Ces deux passages renvoient à l'histoire d'Abraham. Vieil homme âgé de 99 ans, celui-ci est poussé à quitter le pays de Canaan à cause d'une famine. Il s'installe en Égypte avec sa famille. Abraham est parti avec une promesse que lui a faite Dieu, celle d'avoir une grande lignée. Son épouse Sarah, alors âgée de 90 ans, se lamente pourtant auprès d'Abraham que Dieu l'ait rendue stérile et qu'elle soit ainsi devenue incapable de lui donner une descendance. Par dépit et par colère, elle demande à Abraham de prendre sa servante égyptienne, Agar, pour épouse. La jeune esclave pourra ainsi lui offrir une lignée. Quelques temps plus tard, Agar met au monde Ismaël. Audacieuse, la jeune mère en remontre à Sarah. Celle-ci furieuse s'en prend alors méchamment à sa servante. Agar s'enfuit dans le désert, sur le chemin de Schur (Palestine).
L'ange de Yahvé vient à elle et la somme de revenir auprès de sa maîtresse avec la promesse qu'Ismaël aura lui aussi une grande postérité. Entre temps, le voeu de Sarah d'enfanter est exaucé. C'est ainsi qu'elle donne naissance à Isaac. Sa colère contre Agar n'a cependant pas faibli. Ne souhaitant pas qu'Isaac ait à partager avec Ismaël l'héritage d'Abraham, elle ordonne à son époux de chasser Agar et son fils. Bannis et condamnés à l'exil, Agar et son enfant partent seuls en direction du désert de Beer Schéba...

"Histoire qui se déchire sur le corps d'une femme" est le récit de cet exil forcé en plein désert, de cette solitude, de cette détresse d'Agar, livrée à elle-même. le texte emprunte sa forme au registre dramatique, théâtral. Plusieurs acteurs (voix) se succèdent, s'entrecroisent tout au long de ce long poème-récit : celles du narrateur et d'un choeur, la présence d'un homme qui lentement tourne les pages d'un grand livre et celle enfin d'Agar.

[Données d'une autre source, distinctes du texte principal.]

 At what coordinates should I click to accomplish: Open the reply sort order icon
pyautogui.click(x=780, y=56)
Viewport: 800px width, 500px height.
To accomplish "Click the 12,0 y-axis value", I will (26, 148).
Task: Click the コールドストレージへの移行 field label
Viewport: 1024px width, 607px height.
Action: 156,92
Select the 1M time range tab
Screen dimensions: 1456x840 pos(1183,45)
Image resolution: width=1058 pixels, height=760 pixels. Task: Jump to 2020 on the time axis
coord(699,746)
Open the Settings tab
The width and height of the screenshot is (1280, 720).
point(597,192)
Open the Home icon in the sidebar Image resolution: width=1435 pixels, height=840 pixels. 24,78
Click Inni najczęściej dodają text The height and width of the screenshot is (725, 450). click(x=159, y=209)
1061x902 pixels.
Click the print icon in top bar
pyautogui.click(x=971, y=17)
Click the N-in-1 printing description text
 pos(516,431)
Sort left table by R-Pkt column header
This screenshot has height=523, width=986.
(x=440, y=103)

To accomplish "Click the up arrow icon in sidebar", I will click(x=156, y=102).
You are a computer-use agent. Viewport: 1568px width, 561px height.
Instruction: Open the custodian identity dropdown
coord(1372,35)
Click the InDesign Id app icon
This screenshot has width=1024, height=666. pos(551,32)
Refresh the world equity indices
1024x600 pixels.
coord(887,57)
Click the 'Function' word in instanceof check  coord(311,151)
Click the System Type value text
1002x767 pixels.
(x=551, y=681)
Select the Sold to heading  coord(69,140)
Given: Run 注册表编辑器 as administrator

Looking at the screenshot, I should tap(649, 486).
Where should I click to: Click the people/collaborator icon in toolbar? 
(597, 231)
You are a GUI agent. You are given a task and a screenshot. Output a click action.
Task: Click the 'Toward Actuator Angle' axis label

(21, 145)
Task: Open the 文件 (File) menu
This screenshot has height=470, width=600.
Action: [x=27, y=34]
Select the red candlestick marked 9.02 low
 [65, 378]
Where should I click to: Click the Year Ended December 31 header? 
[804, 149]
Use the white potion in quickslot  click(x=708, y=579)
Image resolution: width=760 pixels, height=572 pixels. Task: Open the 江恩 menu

Au travers du personnage d'Agar, avec une touchante sensibilité, Adonis fait apparaître tout le lien subtile qui unit tour à tour l'intime et l'universel, le passé et le présent, le sacré et le profane, l'esprit et le corps. le désert est ce lieu, cet espace où Agar se souvient de tout ce qu'elle a perdu, de tout ce à quoi elle a dû renoncer, ce lieu où lui revient avec insistance le souvenir de cet enfantement obligé, forcé, la présence à ses côtés de cet enfant (Ismaël) à la vie prédestinée dont elle ne sait encore rien.

Ce long poème est comme une ode subtile, une mise en équilibre sombre et lumineuse du destin d'une femme. Par le souffle qui engendre la parole, par les mots qui viennent toucher au coeur, Adonis rend compte de tout ce qu'une femme doit trouver en elle de ressorts intimes pour, dans une société patriarcale dominée par la tradition et la religion, être tout à fait elle-même. Un poème sur le destin passé d'une femme mais qui reste tellement présent...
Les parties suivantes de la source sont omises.